*Exercise prompt*
Please restate exactly the lines of the data below, beginning with the line containing "Bloxinformer (215, 2459)" and ending with the last line.

##### Data for analysis

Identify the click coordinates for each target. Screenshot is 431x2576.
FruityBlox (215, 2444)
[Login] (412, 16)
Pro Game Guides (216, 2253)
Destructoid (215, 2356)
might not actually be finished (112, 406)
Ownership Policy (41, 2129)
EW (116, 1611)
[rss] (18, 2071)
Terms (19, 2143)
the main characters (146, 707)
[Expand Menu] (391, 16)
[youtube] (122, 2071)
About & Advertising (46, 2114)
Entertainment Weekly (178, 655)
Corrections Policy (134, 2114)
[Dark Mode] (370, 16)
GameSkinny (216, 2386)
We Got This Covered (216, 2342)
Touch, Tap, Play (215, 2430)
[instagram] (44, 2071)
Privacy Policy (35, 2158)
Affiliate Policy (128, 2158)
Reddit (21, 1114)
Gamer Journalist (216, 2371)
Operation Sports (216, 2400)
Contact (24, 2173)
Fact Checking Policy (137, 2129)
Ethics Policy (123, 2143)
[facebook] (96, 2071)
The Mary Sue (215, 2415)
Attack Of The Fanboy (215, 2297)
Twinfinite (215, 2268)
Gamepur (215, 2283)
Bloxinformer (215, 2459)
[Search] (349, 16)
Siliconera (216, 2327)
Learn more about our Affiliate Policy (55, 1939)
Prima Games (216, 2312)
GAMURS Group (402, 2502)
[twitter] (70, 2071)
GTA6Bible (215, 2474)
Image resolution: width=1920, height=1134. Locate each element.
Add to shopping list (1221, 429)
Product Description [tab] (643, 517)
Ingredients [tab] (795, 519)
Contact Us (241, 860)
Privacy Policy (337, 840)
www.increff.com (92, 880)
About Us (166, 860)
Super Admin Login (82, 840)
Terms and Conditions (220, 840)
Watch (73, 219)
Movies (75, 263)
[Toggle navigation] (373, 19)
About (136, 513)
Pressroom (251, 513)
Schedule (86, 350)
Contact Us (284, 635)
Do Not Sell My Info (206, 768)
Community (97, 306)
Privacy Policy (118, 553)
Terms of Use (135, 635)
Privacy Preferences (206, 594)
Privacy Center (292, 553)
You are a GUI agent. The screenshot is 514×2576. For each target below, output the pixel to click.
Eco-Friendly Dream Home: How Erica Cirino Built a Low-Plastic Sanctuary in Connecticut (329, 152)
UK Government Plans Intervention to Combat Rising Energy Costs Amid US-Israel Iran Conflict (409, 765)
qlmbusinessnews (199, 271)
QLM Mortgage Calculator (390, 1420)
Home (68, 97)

##########

*Written response*
Bloxinformer (215, 2459)
[Search] (349, 16)
Siliconera (216, 2327)
Learn more about our Affiliate Policy (55, 1939)
Prima Games (216, 2312)
GAMURS Group (402, 2502)
[twitter] (70, 2071)
GTA6Bible (215, 2474)
Image resolution: width=1920, height=1134. Locate each element.
Add to shopping list (1221, 429)
Product Description [tab] (643, 517)
Ingredients [tab] (795, 519)
Contact Us (241, 860)
Privacy Policy (337, 840)
www.increff.com (92, 880)
About Us (166, 860)
Super Admin Login (82, 840)
Terms and Conditions (220, 840)
Watch (73, 219)
Movies (75, 263)
[Toggle navigation] (373, 19)
About (136, 513)
Pressroom (251, 513)
Schedule (86, 350)
Contact Us (284, 635)
Do Not Sell My Info (206, 768)
Community (97, 306)
Privacy Policy (118, 553)
Terms of Use (135, 635)
Privacy Preferences (206, 594)
Privacy Center (292, 553)
You are a GUI agent. The screenshot is 514×2576. For each target below, output the pixel to click.
Eco-Friendly Dream Home: How Erica Cirino Built a Low-Plastic Sanctuary in Connecticut (329, 152)
UK Government Plans Intervention to Combat Rising Energy Costs Amid US-Israel Iran Conflict (409, 765)
qlmbusinessnews (199, 271)
QLM Mortgage Calculator (390, 1420)
Home (68, 97)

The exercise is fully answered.